Anna Wolska ^1* Maureen Sampson ¹ Rafael Zubiran ¹ Jeffrey Meeusen ² Leslie J. Donato ² Allan S. Jaffe ² Alan T. Remaley ¹

• ¹ National Institutes of Health (NIH), Bethesda, United States
• ² Mayo Clinic, Rochester, Minnesota, United States

Background: The triglyceride (TG) content of low-density lipoprotein (LDL-TG) has been shown to be more predictive of atherosclerotic cardiovascular disease (ASCVD) events than the cholesterol content of LDL (LDL-C). The goal of our study was to develop an equation for estimating LDL-TG (eLDL-TG) based on the standard lipid panel and to compare it to estimated LDL-C as an ASCVD risk biomarker. Methods: Using least-square regression analysis, the following eLDL-TG equation was developed: eLDL ̵TG=TG/38.5+(NonHDL¬ ̵C)/5.75+(9.75 TG)/(NonHDL ̵¬C)+244/(HDL¬ ̵C)-2.95. LDL-TG was measured by the β-quantification (BQ) reference method (N=40,202). LDL-C was calculated by the Sampson-NIH equation. The association of LDL-C and eLDL-TG with ASCVD risk markers was performed in the National Heart and Nutrition Examination Survey (NHANES) (N=37,053) and with ASCVD events in a primary prevention cohort from the UK Biobank (UKB) (N=429,367) and the Atherosclerosis Risk in Communities (ARIC) study (N=14,632). Results: eLDL-TG showed better ASCVD risk stratification of UKB participants than LDL-C (Wilcoxon Chi-Square: 2099.6 vs. 418.7, respectively). Receiving-operating characteristics analysis revealed that eLDL-TG had a stronger association with ASCVD events than LDL-C (AUC: 0.596 vs. 0.542, respectively) and other conventional lipid markers. Similar findings were found in ARIC. Discordance analysis in UKB showed that the group with low LDL-C/high eLDL-TG had a similar risk as the high LDL-C/high eLDL-TG group. Furthermore, these same two groups with the highest eLDL-TG levels and the highest ASCVD event rate also had higher mean levels of systolic blood pressure, Body Mass Index, hemoglobin A1C, and C-reactive protein than the two lower eLDL-TG groups.

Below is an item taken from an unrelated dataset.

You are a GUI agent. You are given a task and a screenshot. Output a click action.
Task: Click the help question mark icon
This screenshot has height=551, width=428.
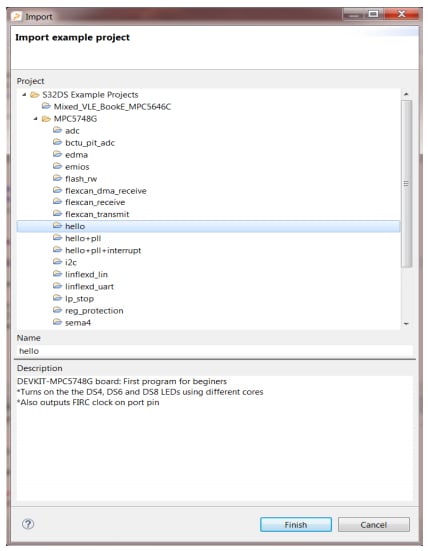28,524
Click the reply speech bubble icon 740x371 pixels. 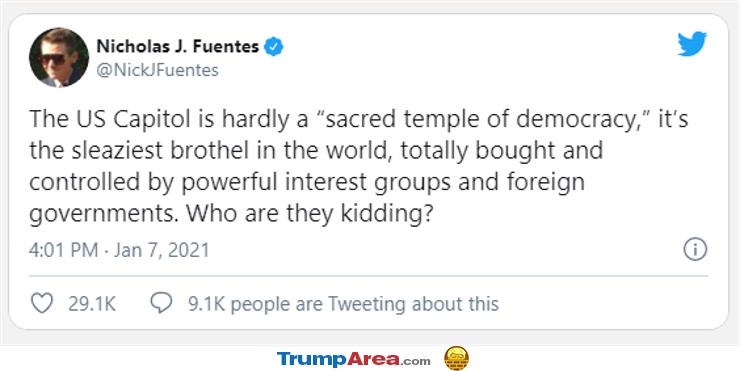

Using eLDL-TG >44.6 mg/dL (80th percentile) as a cut-point leads to a hazard ratio of 1.32 (95% CI, 1.29-1.36) for ASCVD events, which remained significant after adjustment for LDL-C and apoB. Furthemore, using eLDL-TG as a risk-enhancer test leads to reclassification of 50% more high-risk individuals than current lipid-enhancer test rules. Conclusions: Like LDL-C, LDL-TG can also be calculated from the results of the standard lipid panel. Compared to estimated LDL-C, eLDL-TG was a better risk marker for primary prevention and hence could improve initial ASCVD risk stratification.